PROBLEM STATEMENT: Please set down only the lines from the one containing "Task: Open the Group By Peripherals dropdown" through the end of the entries below, exactly, minus any pictures.

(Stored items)

:::::

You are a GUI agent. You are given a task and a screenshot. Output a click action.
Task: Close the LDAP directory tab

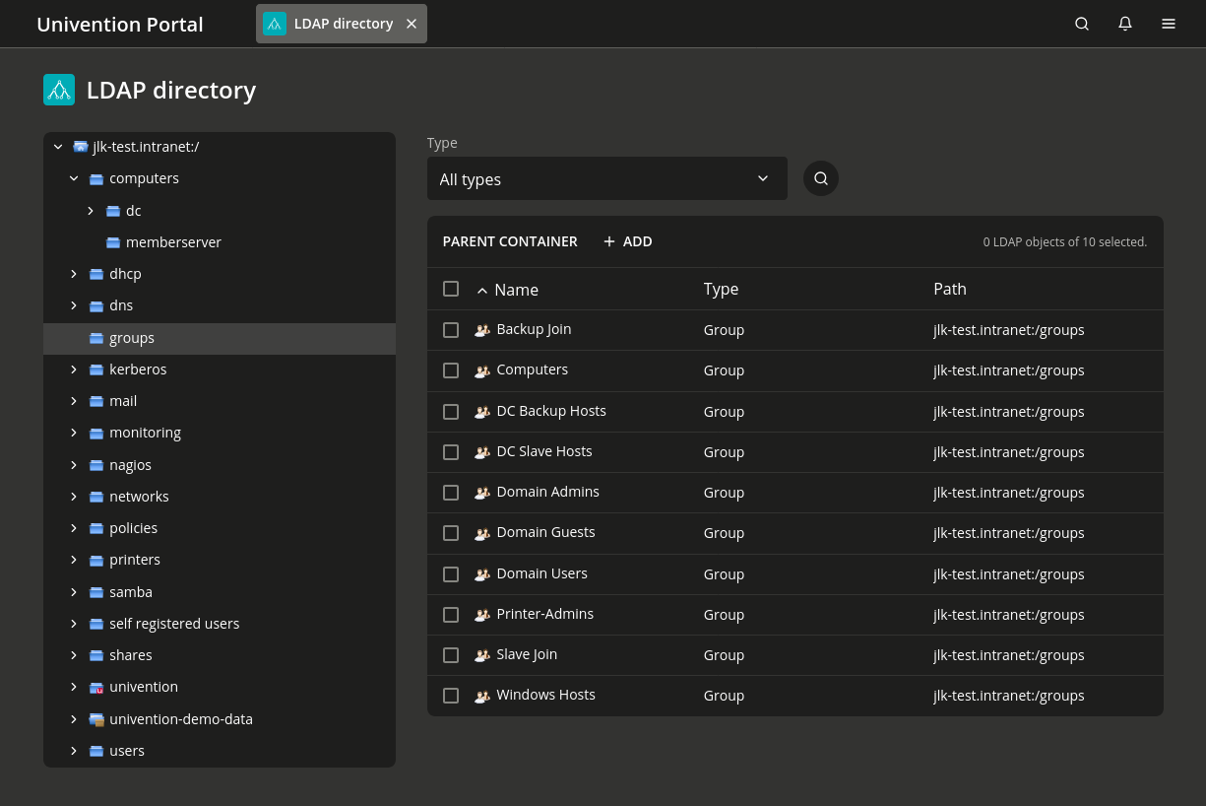(412, 24)
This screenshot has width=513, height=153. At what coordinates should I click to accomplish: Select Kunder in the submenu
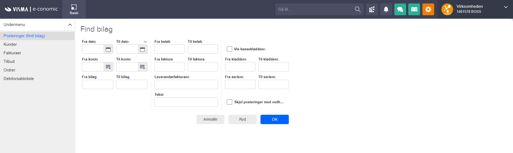[10, 44]
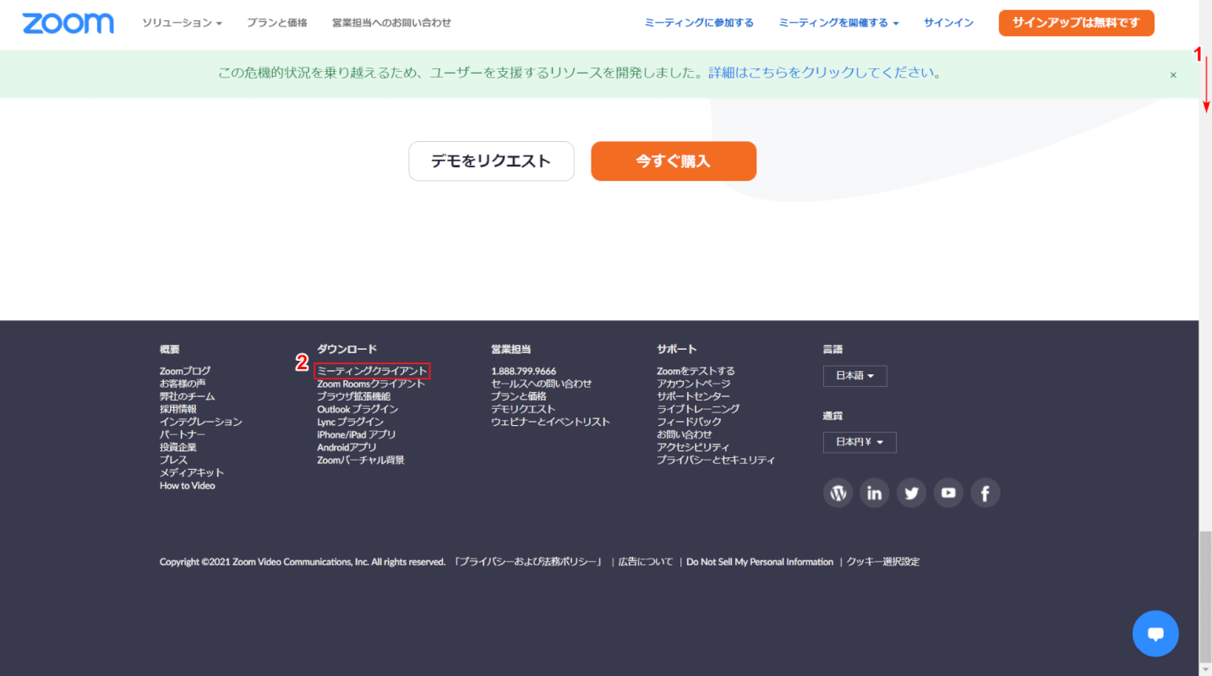
Task: Open the 日本語 language selector
Action: pyautogui.click(x=854, y=375)
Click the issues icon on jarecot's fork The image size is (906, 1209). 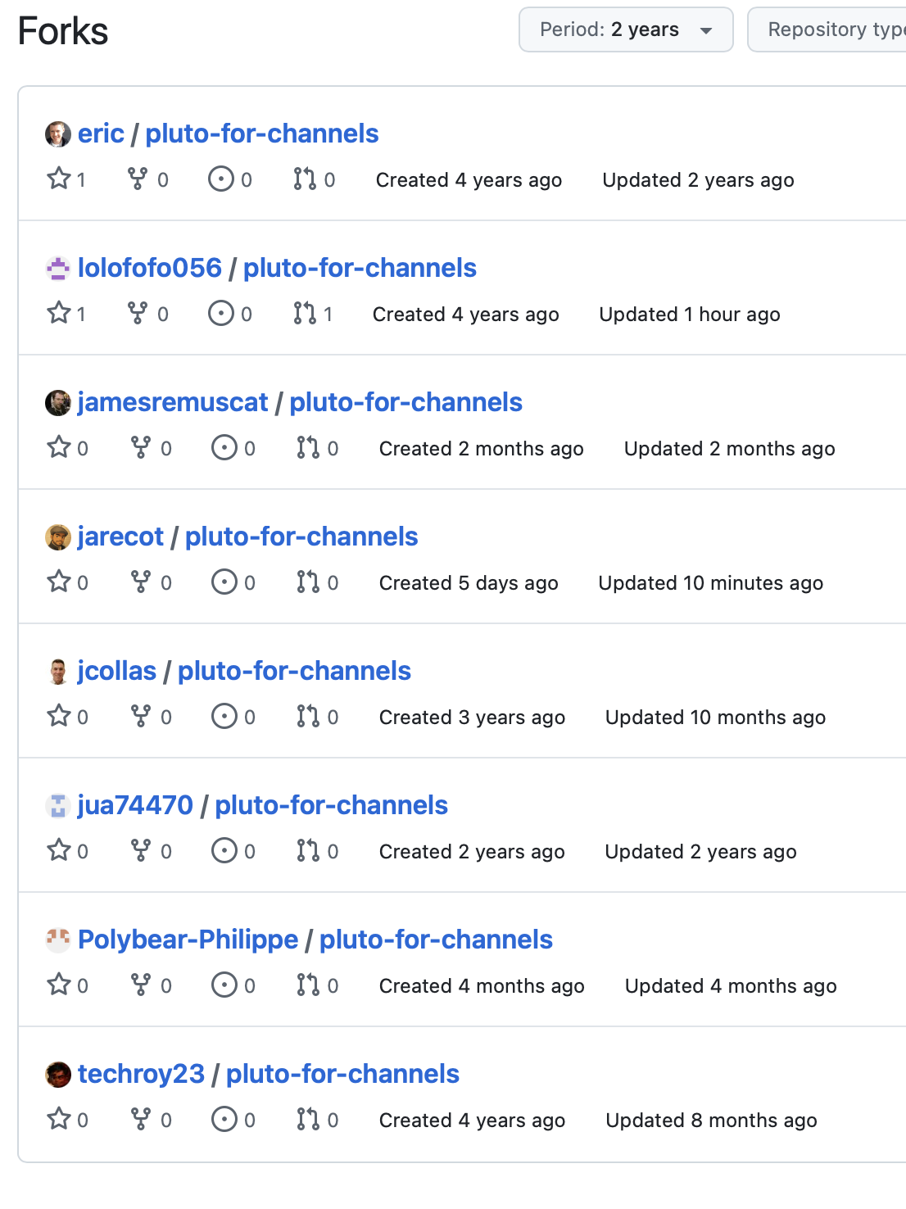[x=224, y=582]
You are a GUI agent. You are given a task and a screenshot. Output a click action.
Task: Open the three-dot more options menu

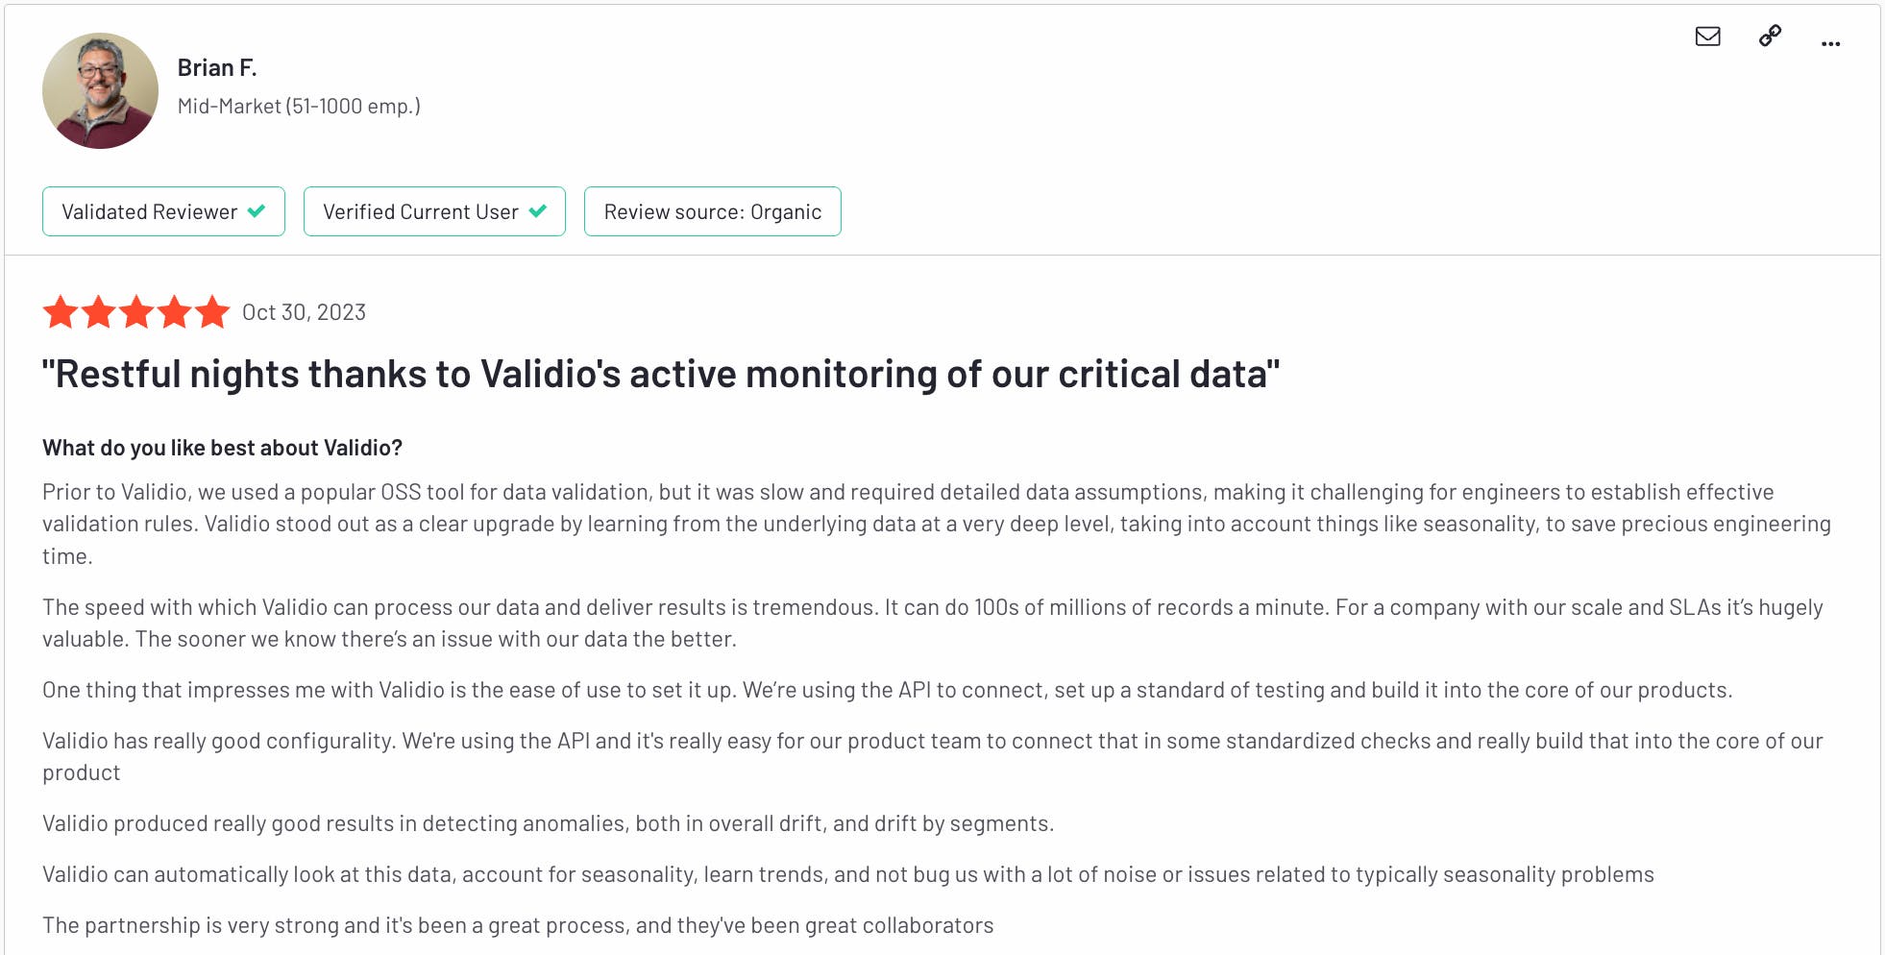(1830, 43)
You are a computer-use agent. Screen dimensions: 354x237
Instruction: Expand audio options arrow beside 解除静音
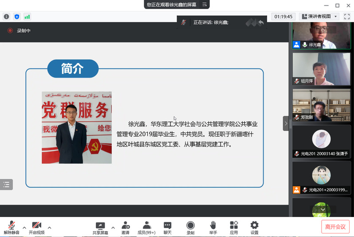(x=24, y=228)
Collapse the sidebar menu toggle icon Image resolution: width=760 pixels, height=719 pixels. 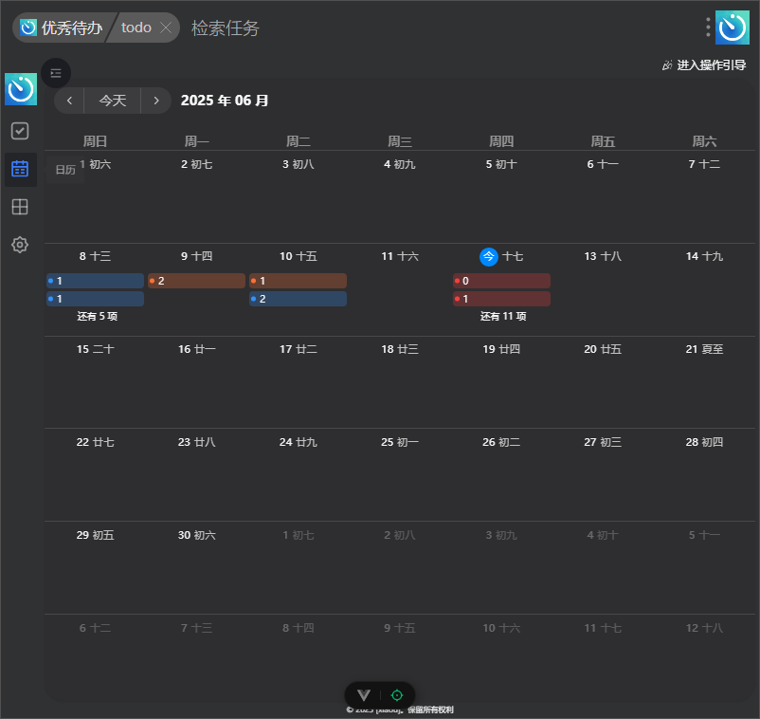click(x=56, y=73)
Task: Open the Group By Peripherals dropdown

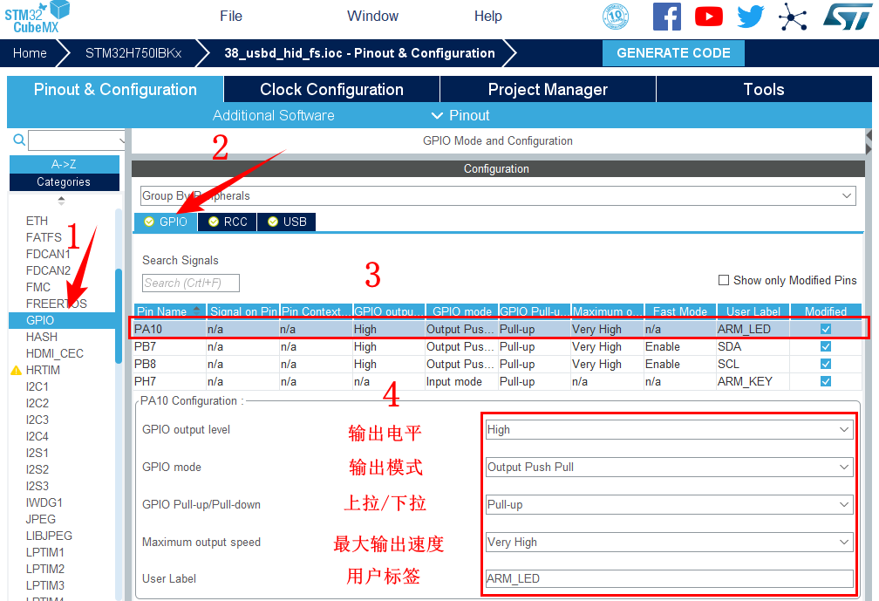Action: pyautogui.click(x=498, y=196)
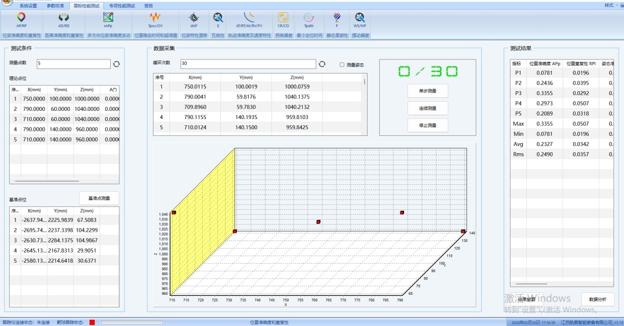This screenshot has height=326, width=624.
Task: Refresh the 测量点数 value
Action: coord(116,64)
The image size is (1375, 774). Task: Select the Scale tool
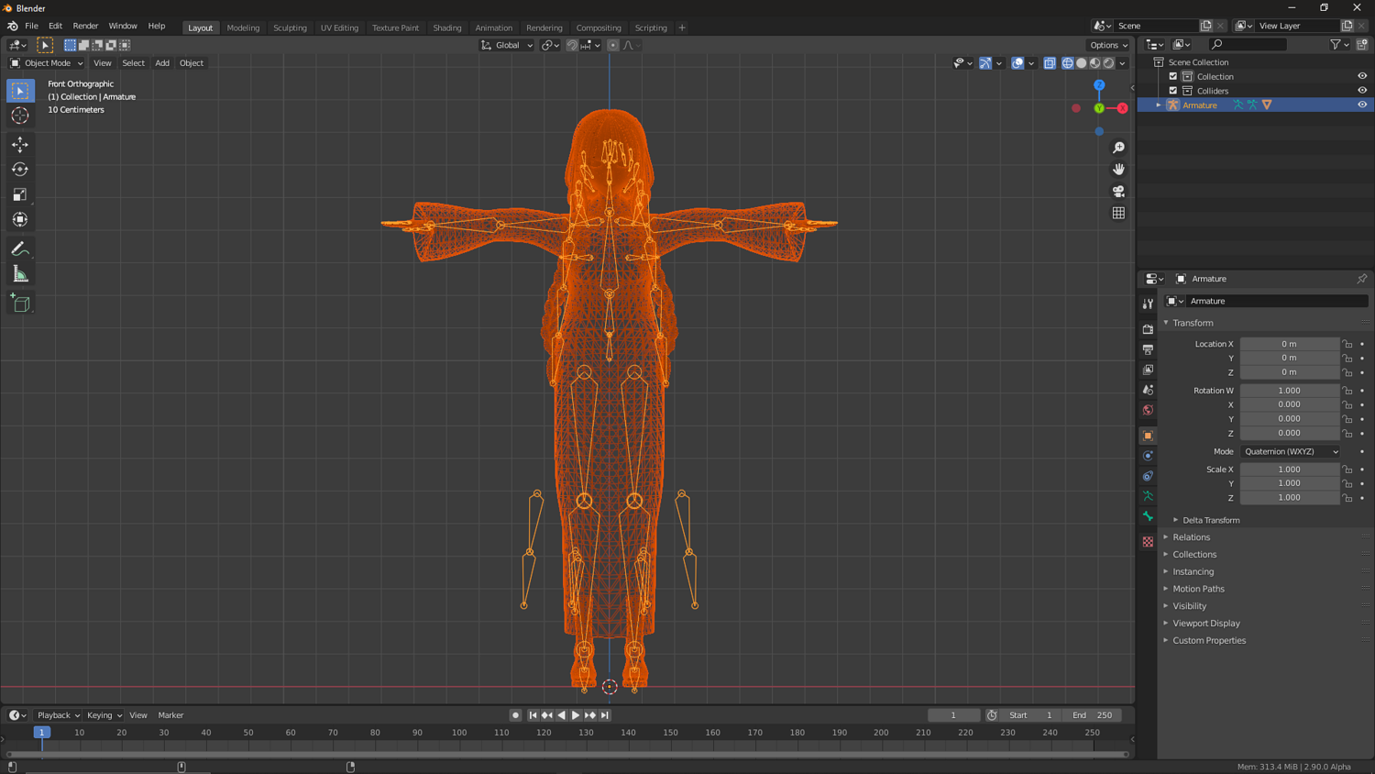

:::::

PROBLEM SOLUTION:
Task: Open the Group By Peripherals dropdown

Action: pyautogui.click(x=498, y=196)
This screenshot has height=326, width=624.
Task: Refresh the 测量点数 value
Action: coord(116,64)
The image size is (1375, 774). Task: Select the Scale tool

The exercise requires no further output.